_ASSIGNMENT:_
Look for the word "submenu" in the data below, and copy every line that holds it.

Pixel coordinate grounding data
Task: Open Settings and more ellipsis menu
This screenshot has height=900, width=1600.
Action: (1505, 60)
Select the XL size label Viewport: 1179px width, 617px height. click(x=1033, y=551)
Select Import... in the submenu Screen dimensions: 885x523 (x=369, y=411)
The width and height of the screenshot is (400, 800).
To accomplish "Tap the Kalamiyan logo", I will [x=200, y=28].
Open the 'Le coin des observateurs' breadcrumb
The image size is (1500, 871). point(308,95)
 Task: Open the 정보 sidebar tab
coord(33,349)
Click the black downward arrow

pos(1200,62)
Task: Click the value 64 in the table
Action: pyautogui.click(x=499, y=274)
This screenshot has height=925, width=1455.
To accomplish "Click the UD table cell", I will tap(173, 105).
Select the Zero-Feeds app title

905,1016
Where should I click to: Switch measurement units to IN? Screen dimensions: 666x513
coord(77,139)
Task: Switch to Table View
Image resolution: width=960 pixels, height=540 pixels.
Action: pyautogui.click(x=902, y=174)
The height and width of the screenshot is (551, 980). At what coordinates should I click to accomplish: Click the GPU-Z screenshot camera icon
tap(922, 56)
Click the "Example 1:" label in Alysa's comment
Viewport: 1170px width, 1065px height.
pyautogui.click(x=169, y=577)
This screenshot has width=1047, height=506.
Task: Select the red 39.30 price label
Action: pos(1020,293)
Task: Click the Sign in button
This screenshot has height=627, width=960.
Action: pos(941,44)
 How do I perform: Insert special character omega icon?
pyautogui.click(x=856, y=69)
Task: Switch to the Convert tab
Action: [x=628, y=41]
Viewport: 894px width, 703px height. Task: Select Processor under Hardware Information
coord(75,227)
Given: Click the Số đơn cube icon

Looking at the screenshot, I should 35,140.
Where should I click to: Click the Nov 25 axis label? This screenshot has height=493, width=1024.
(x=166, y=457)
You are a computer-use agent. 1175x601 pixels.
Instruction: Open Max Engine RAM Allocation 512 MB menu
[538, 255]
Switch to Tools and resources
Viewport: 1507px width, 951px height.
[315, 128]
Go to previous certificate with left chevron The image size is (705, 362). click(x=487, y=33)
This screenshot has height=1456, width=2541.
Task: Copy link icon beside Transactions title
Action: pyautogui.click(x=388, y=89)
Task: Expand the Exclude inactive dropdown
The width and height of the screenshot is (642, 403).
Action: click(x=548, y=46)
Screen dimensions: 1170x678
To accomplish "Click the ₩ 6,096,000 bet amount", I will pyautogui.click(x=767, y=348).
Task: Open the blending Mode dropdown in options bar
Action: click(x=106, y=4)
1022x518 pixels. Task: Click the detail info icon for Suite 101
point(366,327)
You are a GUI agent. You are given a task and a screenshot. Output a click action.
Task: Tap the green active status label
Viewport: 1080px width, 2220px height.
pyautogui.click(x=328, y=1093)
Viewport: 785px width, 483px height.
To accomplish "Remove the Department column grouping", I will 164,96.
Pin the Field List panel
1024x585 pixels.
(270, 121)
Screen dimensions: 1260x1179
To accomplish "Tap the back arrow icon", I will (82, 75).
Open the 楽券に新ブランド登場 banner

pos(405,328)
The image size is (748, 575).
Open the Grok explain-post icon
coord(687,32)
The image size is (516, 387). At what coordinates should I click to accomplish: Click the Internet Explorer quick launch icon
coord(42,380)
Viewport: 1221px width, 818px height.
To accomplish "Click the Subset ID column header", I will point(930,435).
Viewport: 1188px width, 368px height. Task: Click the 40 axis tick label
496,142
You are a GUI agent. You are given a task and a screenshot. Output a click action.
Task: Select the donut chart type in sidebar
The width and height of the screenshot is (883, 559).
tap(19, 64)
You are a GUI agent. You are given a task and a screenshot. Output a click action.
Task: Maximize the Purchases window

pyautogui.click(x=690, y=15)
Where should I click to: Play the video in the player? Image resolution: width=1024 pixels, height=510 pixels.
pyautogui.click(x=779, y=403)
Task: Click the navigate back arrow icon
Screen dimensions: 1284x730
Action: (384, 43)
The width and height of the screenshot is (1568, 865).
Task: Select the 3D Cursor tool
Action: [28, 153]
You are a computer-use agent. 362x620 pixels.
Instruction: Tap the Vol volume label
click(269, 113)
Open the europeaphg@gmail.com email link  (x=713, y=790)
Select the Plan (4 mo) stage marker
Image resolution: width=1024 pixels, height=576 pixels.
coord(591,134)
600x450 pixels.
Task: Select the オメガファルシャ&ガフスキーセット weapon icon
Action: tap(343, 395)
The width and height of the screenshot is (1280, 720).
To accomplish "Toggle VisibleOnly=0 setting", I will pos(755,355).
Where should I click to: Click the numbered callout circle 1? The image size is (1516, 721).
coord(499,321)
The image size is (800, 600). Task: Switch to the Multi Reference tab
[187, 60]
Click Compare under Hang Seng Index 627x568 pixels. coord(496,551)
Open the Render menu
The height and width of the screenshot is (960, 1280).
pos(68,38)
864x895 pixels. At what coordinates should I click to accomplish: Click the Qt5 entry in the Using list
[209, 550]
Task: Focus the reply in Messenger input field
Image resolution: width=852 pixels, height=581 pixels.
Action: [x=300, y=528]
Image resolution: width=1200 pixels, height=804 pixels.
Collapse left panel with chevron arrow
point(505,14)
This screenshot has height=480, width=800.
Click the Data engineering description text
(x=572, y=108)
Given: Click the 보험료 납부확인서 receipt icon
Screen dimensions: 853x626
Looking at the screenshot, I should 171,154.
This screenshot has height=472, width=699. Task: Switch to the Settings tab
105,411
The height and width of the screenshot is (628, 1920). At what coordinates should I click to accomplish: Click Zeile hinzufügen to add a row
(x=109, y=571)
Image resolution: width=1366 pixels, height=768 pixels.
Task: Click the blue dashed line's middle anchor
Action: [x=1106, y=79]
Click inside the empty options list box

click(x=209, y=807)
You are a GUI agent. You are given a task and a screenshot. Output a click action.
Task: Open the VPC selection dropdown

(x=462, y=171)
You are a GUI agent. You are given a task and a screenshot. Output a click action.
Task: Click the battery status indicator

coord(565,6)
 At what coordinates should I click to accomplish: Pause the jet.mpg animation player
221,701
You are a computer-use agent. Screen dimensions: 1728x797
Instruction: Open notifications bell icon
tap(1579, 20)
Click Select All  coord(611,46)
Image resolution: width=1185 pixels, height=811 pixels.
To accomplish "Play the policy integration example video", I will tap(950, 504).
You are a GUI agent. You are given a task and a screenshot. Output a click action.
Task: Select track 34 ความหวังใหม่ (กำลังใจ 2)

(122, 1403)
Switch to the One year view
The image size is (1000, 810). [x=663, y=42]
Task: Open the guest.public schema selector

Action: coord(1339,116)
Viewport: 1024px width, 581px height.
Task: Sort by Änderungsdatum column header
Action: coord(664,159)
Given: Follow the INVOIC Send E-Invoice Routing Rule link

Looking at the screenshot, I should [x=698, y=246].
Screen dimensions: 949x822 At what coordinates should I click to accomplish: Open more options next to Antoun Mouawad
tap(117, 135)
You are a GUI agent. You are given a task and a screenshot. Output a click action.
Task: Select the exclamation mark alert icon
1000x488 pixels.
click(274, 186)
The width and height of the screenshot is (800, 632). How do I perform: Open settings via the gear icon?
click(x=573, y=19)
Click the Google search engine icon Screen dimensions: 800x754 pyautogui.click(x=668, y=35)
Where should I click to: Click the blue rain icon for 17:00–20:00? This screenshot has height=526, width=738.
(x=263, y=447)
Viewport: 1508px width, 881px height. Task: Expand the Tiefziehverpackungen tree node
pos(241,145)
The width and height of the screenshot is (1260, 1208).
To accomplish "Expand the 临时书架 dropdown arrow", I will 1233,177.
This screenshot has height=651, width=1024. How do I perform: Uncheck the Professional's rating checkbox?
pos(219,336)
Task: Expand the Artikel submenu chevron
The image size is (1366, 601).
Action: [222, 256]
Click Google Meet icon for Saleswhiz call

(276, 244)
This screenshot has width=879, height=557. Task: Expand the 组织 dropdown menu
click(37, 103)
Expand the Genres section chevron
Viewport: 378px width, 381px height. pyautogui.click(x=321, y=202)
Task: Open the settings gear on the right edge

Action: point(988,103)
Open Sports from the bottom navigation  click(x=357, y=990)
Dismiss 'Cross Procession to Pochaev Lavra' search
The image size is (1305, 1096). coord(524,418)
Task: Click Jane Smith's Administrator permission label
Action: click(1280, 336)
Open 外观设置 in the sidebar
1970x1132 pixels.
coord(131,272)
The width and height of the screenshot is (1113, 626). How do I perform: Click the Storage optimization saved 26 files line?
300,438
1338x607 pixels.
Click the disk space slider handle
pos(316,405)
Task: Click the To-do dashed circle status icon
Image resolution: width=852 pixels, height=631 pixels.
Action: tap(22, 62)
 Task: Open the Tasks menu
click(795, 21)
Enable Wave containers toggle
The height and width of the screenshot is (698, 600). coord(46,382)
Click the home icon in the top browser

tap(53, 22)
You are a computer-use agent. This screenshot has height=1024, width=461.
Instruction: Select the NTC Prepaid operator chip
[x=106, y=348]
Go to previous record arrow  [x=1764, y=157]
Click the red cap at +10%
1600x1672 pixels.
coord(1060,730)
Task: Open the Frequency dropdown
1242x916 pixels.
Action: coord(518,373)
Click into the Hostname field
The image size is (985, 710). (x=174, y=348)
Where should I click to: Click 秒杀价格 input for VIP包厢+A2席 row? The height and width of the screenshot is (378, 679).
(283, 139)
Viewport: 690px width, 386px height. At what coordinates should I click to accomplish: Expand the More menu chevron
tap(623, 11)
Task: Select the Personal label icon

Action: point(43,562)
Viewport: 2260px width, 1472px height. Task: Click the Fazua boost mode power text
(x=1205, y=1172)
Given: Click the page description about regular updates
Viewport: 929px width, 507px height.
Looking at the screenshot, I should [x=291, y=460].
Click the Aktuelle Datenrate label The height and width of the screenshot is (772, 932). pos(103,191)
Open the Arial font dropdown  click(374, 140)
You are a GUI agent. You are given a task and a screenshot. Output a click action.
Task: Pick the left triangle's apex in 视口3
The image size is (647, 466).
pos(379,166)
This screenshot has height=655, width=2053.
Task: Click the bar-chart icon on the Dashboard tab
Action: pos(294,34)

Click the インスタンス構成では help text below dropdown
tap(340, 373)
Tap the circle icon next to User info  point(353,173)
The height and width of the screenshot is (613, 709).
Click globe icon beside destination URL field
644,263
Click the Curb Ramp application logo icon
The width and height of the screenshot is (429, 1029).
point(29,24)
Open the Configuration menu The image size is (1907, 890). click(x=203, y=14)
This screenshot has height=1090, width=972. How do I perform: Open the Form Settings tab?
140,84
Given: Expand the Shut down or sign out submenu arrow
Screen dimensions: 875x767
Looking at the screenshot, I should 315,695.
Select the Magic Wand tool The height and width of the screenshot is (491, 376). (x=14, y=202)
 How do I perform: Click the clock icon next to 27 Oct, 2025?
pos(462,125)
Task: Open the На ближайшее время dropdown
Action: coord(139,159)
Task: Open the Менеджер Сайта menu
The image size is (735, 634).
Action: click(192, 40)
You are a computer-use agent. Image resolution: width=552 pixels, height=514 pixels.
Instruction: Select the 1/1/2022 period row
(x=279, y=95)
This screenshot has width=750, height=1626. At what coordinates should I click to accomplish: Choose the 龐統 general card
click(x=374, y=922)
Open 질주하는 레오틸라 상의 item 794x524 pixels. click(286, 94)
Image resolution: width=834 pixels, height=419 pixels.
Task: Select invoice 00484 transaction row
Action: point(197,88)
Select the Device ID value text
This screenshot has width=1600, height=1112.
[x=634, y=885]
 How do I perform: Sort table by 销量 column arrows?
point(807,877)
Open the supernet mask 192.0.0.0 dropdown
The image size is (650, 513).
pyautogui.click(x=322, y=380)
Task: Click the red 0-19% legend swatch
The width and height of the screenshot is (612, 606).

_EXERCISE SOLUTION:_
Select Import... in the submenu Screen dimensions: 885x523 (x=369, y=411)
Task: Expand the Artikel submenu chevron
Given: Expand the Shut down or sign out submenu arrow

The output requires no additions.